Likes Counter
Design a scalable likes counter for celebrity posts receiving millions of writes per second: handling hot-key write amplification, aggregating counts with acceptable staleness, and preventing double-likes.
What is a likes counter for high-profile posts?
A likes counter tracks how many users have liked a post and enforces that no single user can like the same post twice. The deceptively simple task of incrementing a number becomes a serious distributed systems problem the moment a celebrity posts and 100,000 users like it within 60 seconds.
I like this interview question because it forces you past the "just use Redis" reflex. A single Redis key saturates at exactly the wrong moment. This problem tests hot-key mitigation, write aggregation, probabilistic duplicate rejection, and write-behind persistence in one focused question.
Functional Requirements
Core Requirements
- Users can like or unlike a post.
- Any user viewing a post can see the current like count.

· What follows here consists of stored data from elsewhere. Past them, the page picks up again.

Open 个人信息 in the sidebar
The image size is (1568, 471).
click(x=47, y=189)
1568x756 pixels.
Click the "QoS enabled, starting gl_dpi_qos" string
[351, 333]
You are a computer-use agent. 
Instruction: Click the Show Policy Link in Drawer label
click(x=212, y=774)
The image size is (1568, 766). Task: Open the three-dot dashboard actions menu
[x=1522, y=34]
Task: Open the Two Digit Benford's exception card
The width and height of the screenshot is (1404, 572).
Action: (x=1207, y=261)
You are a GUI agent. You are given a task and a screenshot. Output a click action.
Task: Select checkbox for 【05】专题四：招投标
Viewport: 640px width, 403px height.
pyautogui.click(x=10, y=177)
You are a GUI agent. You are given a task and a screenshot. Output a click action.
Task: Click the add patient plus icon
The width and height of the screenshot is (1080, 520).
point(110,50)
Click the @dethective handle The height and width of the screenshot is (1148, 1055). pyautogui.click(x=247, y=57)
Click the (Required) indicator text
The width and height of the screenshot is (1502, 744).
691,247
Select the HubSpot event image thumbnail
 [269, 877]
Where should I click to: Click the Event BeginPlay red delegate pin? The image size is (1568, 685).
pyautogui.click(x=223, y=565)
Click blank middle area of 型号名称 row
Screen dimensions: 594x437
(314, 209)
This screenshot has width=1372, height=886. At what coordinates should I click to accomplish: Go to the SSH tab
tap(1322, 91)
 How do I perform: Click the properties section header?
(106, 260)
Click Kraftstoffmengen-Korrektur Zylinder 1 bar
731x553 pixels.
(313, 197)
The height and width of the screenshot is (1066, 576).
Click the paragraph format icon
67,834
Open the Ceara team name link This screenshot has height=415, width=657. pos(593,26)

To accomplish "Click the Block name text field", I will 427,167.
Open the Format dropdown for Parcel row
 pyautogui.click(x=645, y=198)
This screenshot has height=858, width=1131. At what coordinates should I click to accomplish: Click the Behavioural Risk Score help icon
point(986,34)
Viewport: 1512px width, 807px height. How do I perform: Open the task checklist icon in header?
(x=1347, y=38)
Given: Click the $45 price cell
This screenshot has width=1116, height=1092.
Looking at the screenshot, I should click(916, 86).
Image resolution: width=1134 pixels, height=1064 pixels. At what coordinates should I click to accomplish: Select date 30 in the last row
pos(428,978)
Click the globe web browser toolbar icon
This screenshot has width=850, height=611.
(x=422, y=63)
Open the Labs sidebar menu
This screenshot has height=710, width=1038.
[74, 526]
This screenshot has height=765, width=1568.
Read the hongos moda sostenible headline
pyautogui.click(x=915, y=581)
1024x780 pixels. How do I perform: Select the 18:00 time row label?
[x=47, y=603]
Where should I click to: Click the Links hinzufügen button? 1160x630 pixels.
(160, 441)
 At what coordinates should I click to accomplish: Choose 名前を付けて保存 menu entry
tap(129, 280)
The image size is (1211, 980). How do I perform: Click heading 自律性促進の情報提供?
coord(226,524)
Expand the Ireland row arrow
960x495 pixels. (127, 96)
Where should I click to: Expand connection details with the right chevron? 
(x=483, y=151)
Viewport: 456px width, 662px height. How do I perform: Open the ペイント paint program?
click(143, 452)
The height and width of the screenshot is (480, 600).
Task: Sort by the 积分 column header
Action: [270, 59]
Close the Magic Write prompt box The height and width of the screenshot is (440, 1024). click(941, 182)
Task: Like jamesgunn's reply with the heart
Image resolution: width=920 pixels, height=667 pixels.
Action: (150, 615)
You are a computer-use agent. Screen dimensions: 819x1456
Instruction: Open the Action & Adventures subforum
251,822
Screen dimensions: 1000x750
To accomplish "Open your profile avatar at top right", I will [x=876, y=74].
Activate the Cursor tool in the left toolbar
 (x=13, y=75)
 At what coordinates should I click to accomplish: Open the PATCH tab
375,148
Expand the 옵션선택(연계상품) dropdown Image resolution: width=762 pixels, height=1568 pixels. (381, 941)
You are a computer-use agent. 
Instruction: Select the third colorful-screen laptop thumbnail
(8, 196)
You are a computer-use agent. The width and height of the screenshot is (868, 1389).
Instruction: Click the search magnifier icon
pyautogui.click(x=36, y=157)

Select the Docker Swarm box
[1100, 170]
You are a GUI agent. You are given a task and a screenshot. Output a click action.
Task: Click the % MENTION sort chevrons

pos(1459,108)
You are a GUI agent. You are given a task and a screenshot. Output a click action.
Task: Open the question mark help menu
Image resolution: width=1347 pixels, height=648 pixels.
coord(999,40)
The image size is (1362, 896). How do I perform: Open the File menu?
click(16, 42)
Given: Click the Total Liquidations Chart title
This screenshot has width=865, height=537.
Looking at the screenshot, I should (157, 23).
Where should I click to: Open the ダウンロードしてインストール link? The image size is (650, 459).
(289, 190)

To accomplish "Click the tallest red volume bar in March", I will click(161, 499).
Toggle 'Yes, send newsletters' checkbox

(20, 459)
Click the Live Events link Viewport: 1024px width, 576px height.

- A user can only like a post once (no double-likes).
Below the Line (out of scope)
- Like notifications delivered to the post author
- Displaying who liked a post (partial like list for display)
- Reactions beyond a binary like (emoji reactions)
- Real-time push of count updates to all active viewers
The hardest part in scope: Writing 100,000 likes per second to the same logical counter for a celebrity post without saturating a single database row or cache key. The uniqueness constraint adds a second layer of difficulty: we must prevent double-likes at a fraction of the per-like write cost.
Like notifications are below the line because they introduce a fan-out problem that is orthogonal to the counter design. To support them, I would publish a like_event to Kafka and have a notification service consume it asynchronously, separate from the write path.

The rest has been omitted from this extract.